Chessman v. Whittemore

Morton J.

delivered the opinion of the Court. The deed of Enoch Hunt to Asa Hunt was undoubtedly valid at its execution, and vested the estate in the latter. This conveyance, not only between the parties, but against all who had notice of it, was as effectual as if the deed had been recorded. The evidence that the tenant had such notice, is clear and abundant. This indeed is scarcely disputed by his counsel. See Jackson v. Elston, 12 Johns. R. 452 ; Priest v. Rice, 1 Pick. 164; M‘Mechan v. Griffing, 3 Pick. 155. The subsequent alterations of the deed, by Asa Hunt junior, even if material and fraudulent, would not invalidate the title acquired under it. The deed was executed, delivered and acknowledged, in one form only. In the various mutations to which it was subjected, it never became the deed of the grantor to any other person than the original grantee. It finally resumed the form in which it was first written and was thus recorded. This made the title of Asa Hunt, which before was valid against the tenant and others having notice of it, good as to all the world.

The law in relation to the alteration of deeds and other written instruments is settled. And although it has relaxed from its ancient rigor and strictness, yet it is now well known, that a material alteration of an instrument, whether under seal or not, by a party to it, in name or in interest, invalidates it. Formerly it was holden, that an immaterial alteration by a party or a material one by a stranger, was fatal. But these principles were found to be inconsistent with reason and justice, and have been expunged from the law. Dyer, 262; Shep. Touch. 69 ; Com. Dig. Fait, F 1 ; Pigot's case, 11 Coke, 27 ; Jackson v. Malin, 15 Johns. R. 297 ; Rees v. Overbaugh, 6 Cowen, 746 ; Smith v. Crocker, 5 Mass. R. 538; Hunt v Adams, 6 Mass. R. 519 ; Hatch v. Hatch, 9 Mass. R. 307.

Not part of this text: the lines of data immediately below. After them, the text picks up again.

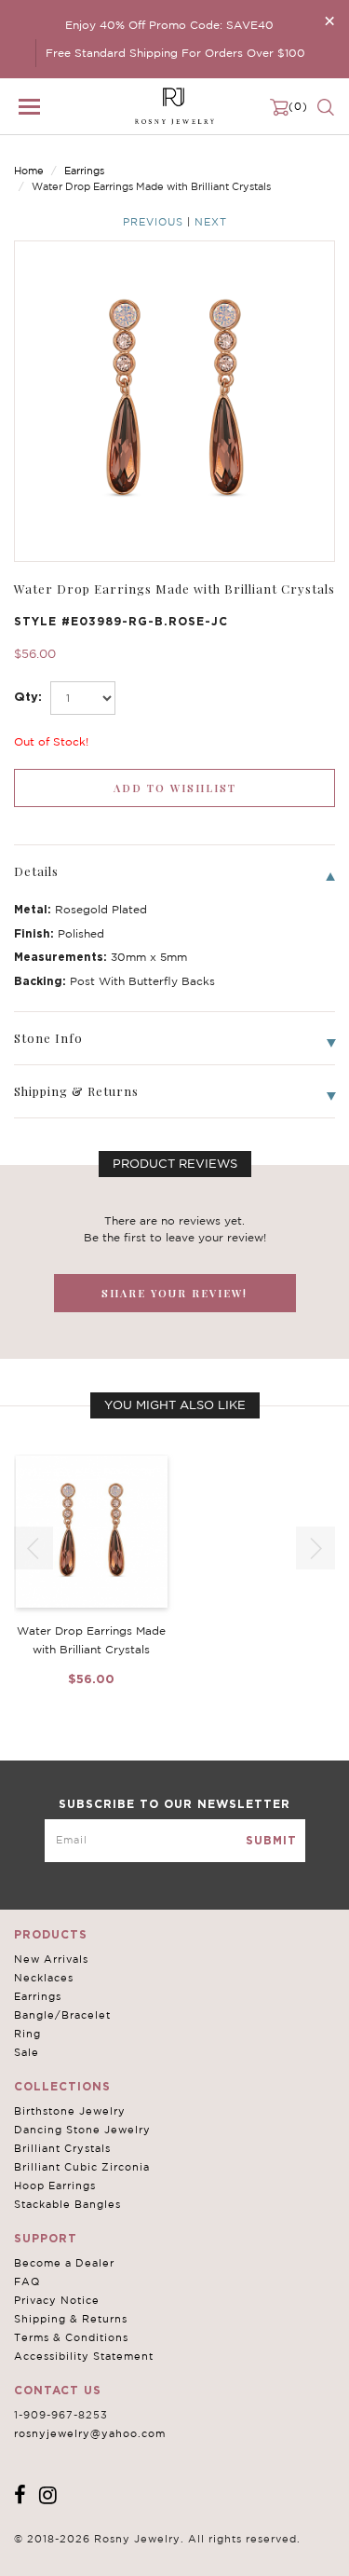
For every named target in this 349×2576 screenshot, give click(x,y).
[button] (315, 1548)
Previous (153, 221)
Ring (27, 2033)
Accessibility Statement (84, 2356)
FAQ (27, 2281)
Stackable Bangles (67, 2204)
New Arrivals (51, 1959)
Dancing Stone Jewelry (82, 2129)
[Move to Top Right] (160, 2552)
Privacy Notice (57, 2300)
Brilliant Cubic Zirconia (82, 2166)
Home (29, 170)
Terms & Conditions (71, 2337)
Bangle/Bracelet (62, 2015)
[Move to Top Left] (150, 2552)
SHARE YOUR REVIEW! (174, 1293)
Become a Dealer (64, 2262)
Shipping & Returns (71, 2318)
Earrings (84, 170)
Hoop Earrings (55, 2185)
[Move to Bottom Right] (160, 2562)
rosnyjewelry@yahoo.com (90, 2433)
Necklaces (44, 1977)
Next (211, 221)
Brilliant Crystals (62, 2148)
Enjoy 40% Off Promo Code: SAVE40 (169, 25)
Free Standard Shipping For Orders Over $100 (175, 53)
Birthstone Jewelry (70, 2111)
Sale (26, 2052)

There is a manifest distinction between executory contracts and conveyances of prooerty. When deeds of conveyance of *234real, or bills of sale of personal property, are completed and possession delivered under them, so far as the change of ownership depends on them they are executed, and the property passes and vests in the grantee. The instruments may become invalid, so that no action can be maintained upon the covenants contained in them, and yet the titles which have been acquired under them, remain unaffected. When a person has become the legal owner of real estate, he cannot transfer it or part with his title, except in some of the forms prescribed by law. The grantee may destroy bis deed, but not his estate. He may deprive himself of his remedies upon the covenants, but not of his right to bold the property. This distinction has existed .from the earliest times. See Viner’s Abr. Fait, X. 2. It has always been holden, that even the cancellation of a deed will not divest the grantee of his estate under it. Co. Lit. 225 b, note 136 ; Clavering v. Clavering, Prec. Chan. 235 ; Miller v. Manwaring, Cro. Jac. 399 ; Bolton v. The Bishop of Carlisle, 2 H. Bl. 263 ; Harrison v. Owen, 1 Atk. 520. This doctrine has been explicitly recognized and confirmed in this country, and in our own courts. Jackson v. Chase, 2 Johns. R. 87 ; Lewis v. Payn, 8 Cowen, 75 ; Jackson v. Gould, 7 Wendell, 364 ; Botsford v. Morehouse, 4 Connect. R. 550 ; Gilbert v. Buckley, 5 Connect. R. 262 ; Marshall v. Fisk, 6 Mass. R. 32 ; Hatch v. Hatch, 9 Mass. R. 307 ; Holbrook v. Tirrel, 9 Pick. 105. Many of these cases seem to be directly in point.

Asa Hunt having acquired from Enoch Hunt a good title to the demanded premises, he conveyed them to Asa Hunt •junior, who conveyed them to the demandant. This completed the chain of his title. But Enoch having conveyed all his estate, nothing remained for the tenant’s attachment and levy to operate upon; and he therefore could acquire nothing by them.

Verdict set aside, and tenant defaulted.